Question for developers - using all computational cores during optimisation - page 4

 
Boris Egorov:

You will go far with such a message... Slava, by the way, is one of the main developers of MT, he knows how the algorithm works.

I'm telling you, just give me the optimisation set of the standard EA, which leads to the same results. You had some parameters optimised before, now others. Perhaps the automatic switch to genetics with all that it implies has triggered.

Add some constructiveness and the problem will be solved much faster.

 
Andrey Khatimlianskii:

If you really want to change and not just grumble (like me), why not give the developers a reproducible example where kernels are disabled/standby?

Maybe based on the standard EA (if it's also playable), but with as much detail as possible, so they can replicate the behaviour for themselves.

ga

is that clearer?

only local agents are used, 6 out of 8 are enabled, 3 fall off immediately after the first batch of jobs
 
Sergey Chalyshev:

is that clearer?

only local agents are used, 6 out of 8 are enabled, 3 fall off immediately after the first batch of jobs

It's much more constructive that way.

Attach the tester's log and the log of one of the agents who finished early:


 
Andrey Khatimlianskii:

This is much more constructive.

Attach the tester log and the log of one of the agents who finished early:


Log of the tester, the working agent and the one that failed:

Files:
 
Sergey Chalyshev:

Log of tester, working agent and failed agent:

Now we wait for @Slava's response

Looks like genetics stopped engaging some of the cores after generation 3:

01:00:50.723    Tester  Best result 5681.165275 produced at generation 1. Next generation 4

Figured there was no point?

 

>Slava, by the way, one of the main developers of MT

Well then Slava - all hope is on you, we pray and we raise our voices .... help us from non-working network agents :-)

I would also like to thank Andrey Khatimlianskii for the logs

 
Boris Egorov:

>Slava, by the way, one of the main developers of MT

Well then Slava - all hope is on you, we pray and we raise our voices .... help us from non-working network agents :-)

I would also like to thank Andrey Khatimlianskii for the logs

We are working on it. Renat on page 2 promised
 
Andrey Khatimlianskii:

Now we wait for @Slava's response

Looks like genetics stopped engaging some of the cores after generation 3:

Figured there was no point?

No.

There's more in the log.

NQ      3       01:02:43.436    Tester  stopped by user

Confirmed by agent logs

FL      0       01:02:43.434    127.0.0.1       tester forced to stop
JJ      0       01:02:43.439    Tester  29 of 85 passes processed (29 successfully finished) in 0:00:06.976
 

I would like to point out that there are actually two problems with downtime.

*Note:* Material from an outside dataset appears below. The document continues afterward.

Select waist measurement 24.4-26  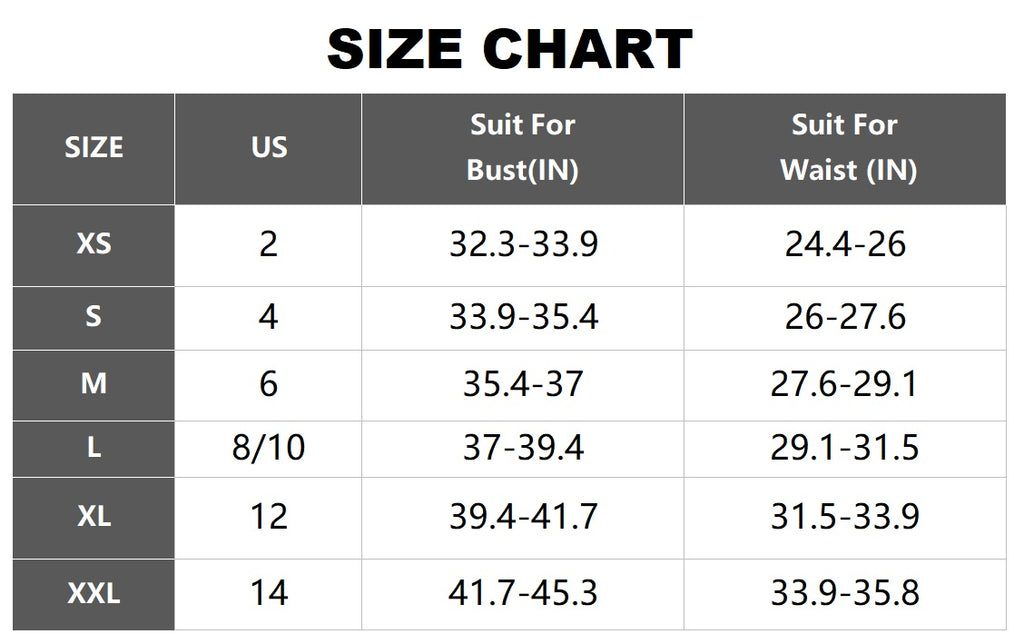click(x=845, y=244)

With genetics there is a waiting period for the end of the generation calculation. It is not clear whether rebalancing of the job package is possible in this case.

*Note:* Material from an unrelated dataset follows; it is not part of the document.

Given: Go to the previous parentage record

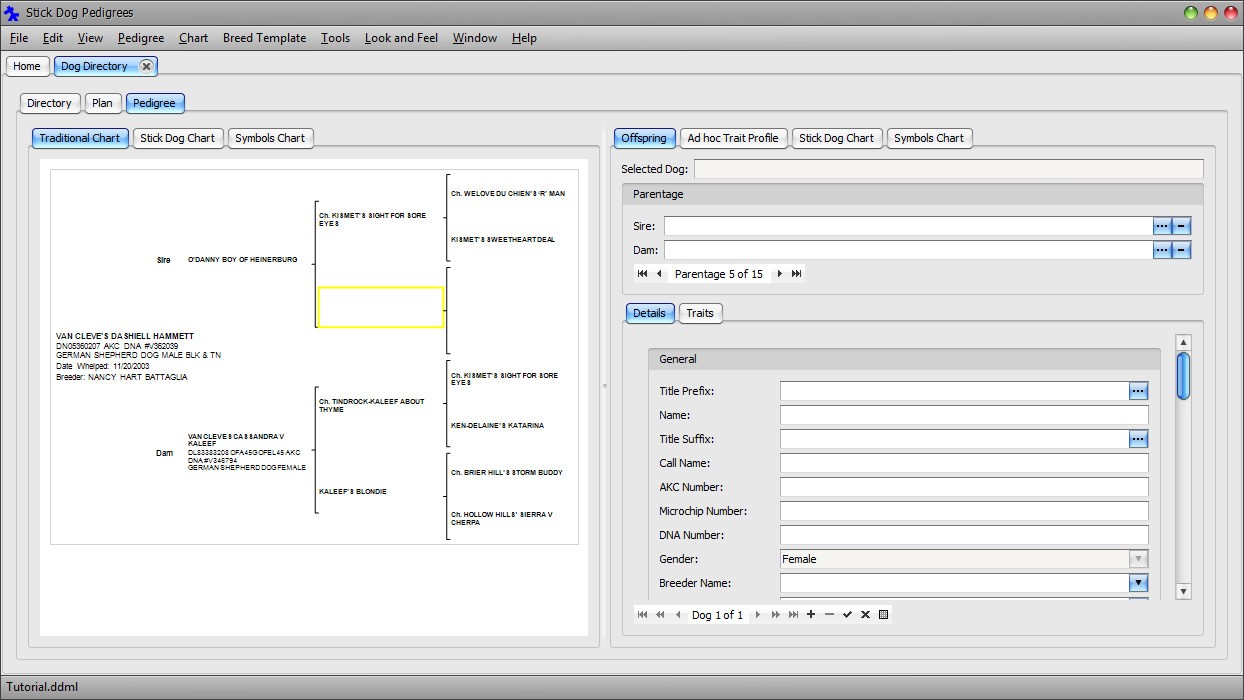Looking at the screenshot, I should pyautogui.click(x=659, y=274).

With slow optimization, downtime of previously freed agents can be avoided by dynamically reallocating jobs. Developers did not do this, and now jobs are being distributed at the beginning of optimization. They did not do this because the same distribution algorithm is applied when using cloud agents, and taking jobs away from them is "inappropriate". It is worth separating the methodology for on-premises and cloud agents.

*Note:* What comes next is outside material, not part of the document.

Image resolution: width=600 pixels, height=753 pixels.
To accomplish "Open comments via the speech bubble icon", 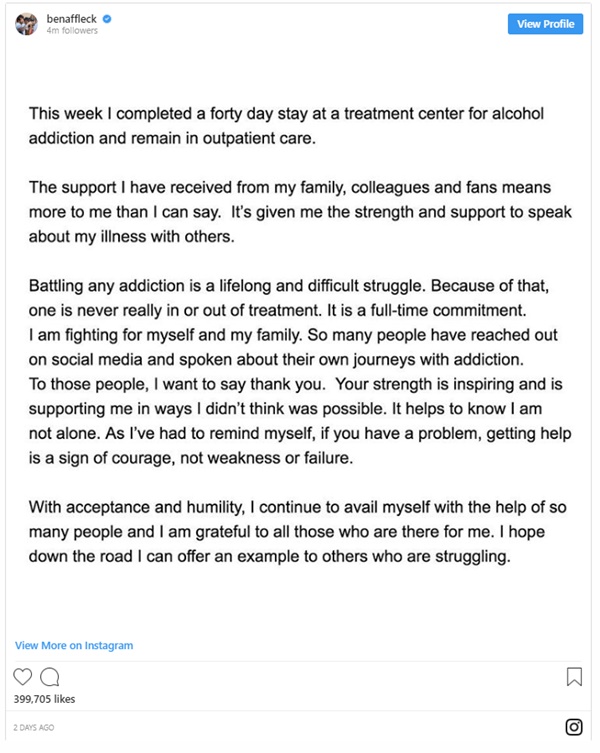I will click(49, 677).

In the meantime, the developers have, relatively recently, improved the methodology slightly, leaving a small reserve for agents who have finished work early. Unfortunately, this doesn't always save the day. In addition, this reserve is the remainder of the division of tasks by the number of agents, so it can be equal to zero.

 
Slava:

No.

There is another entry in the log

Confirmed by the agent's logs.

So that's afterwards, at the end. The agents dropped out earlier, at 01:00:50, and you can see it in the log and the video.